Functional Integrity Verification: The double-door interlock function is effective, preventing air convection pollution caused by simultaneous door opening; the control system, including sensors, airflow monitoring, and filter resistance alarms, is highly responsive, and indicator lights display accurately; an emergency manual door opening device and power failure protection function are provided to ensure personnel safety.
Filtration System Verification: The high-efficiency filter is installed according to specifications, without loosening or leakage, and the initial filtration efficiency is not less than 99.97% (for 0.3μm particles); a filter monitoring system is provided to provide real-time feedback on the operating status.
III. Performance Validation (PQ): Simulated Operation Verification for Long-Term Compliance
Purification Effect Verification: Simulate actual operating conditions (personnel/material passage) to test the residual particulate matter on the surfaces of personnel and materials after the air shower, ensuring compliance with the cleanliness requirements of a sterile laboratory (e.g., ISO 5); simultaneously test the air cleanliness and the number of settling/airborne bacteria within the air shower tunnel, ensuring compliance and no abnormal fluctuations.

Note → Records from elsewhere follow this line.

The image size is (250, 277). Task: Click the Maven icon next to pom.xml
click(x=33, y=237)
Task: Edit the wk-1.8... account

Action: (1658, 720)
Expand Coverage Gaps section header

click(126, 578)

Stability and Compatibility Verification: Continuously operate for a certain period (usually no less than 3 days) to confirm that parameters such as air velocity, shower time, and interlock functions are stable and without deviation; adapt to the intelligent disinfection system of the sterile laboratory, cooperating to complete the disinfection process without functional conflicts, ensuring a controllable sterile environment.
Operational Adaptability Verification: The tunnel size is adapted to allow smooth passage of personnel wearing sterile clothing, without the risk of scratching or contamination; the drainage system is normal, with no risk of water accumulation or mold growth, especially verifying the moisture-proof and rust-proof performance in humid and hot environments (if required), ensuring long-term stable operation.
IV. Continuous Compliance Verification (Routine Maintenance + Revalidation)
Regular Monitoring Records: Establish daily operation logs, regularly test airflow, filter resistance, sealing performance, etc., replace failed filters promptly, and retain all maintenance and testing records for future reference to ensure traceability.
Regular Revalidation: Conduct at least one full-process revalidation annually. If equipment is modified, relocated, or experiences operational abnormalities, timely revalidation is required to ensure consistent GMP compliance requirements, mitigate the risk of aseptic contamination, and support the laboratory's overall GMP certification.